Bolton joined the White House National Security Council in March and has been present for most of Trump’s meetings with foreign dignitaries since taking the position. But several media outlets reported this week that he was noticeably absent from a high-stakes Oval Office meeting with North Korea’s vice chairman Kim Yong Chol last Friday. Trump was instead joined by Pompeo for the 90-minute discussion, during which the president agreed to meet with Kim in Singapore on June 12 after previously canceling their planned summit.

North Korean officials had previously targeted Bolton in complaints about the administration’s approach to nuclear negotiations. His suggestion that U.S. officials rely on the “Libya model” in talks with Pyongyang caused uproar within the Kim regime, since Libyan leader Moammar Gaddafi was assassinated by rebel-backed forces years after surrendering his nuclear weapons program.

Conway said the “absence of someone in any one meeting or any one event” does not always mean they have been pushed out of the president’s inner circle, noting that Bolton has been active behind the scenes in preparing Trump for the upcoming summit.

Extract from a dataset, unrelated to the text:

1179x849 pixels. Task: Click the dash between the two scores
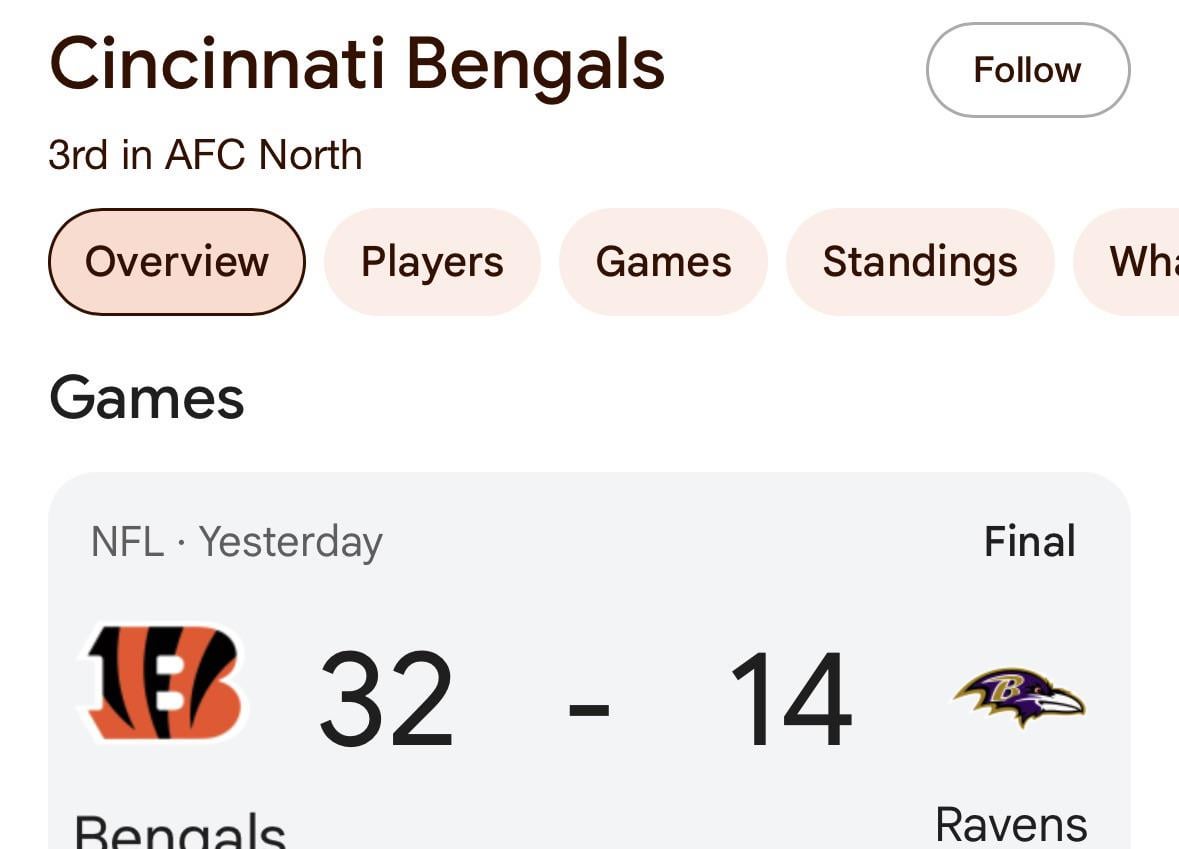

“[Trump] has been extensively briefed [and] he’s preparing in many different ways,” she told reporters.

[Trump getting daily briefings on North Korea’s nuclear program ahead of summit]

The president is expected to travel to Singapore after meeting with G7 allies in Quebec later this week. He will be joined by Pompeo, Bolton, chief of staff John Kelly, deputy chief of staff Joe Hagin, and several other State Department and CIA officials.

“There could be more than one meeting, more that one conversation” between Trump and Kim, Conway said Wednesday, claiming it could take as many as “2, 3, 4, 5” meetings to ink a nuclear deal with the authoritarian regime.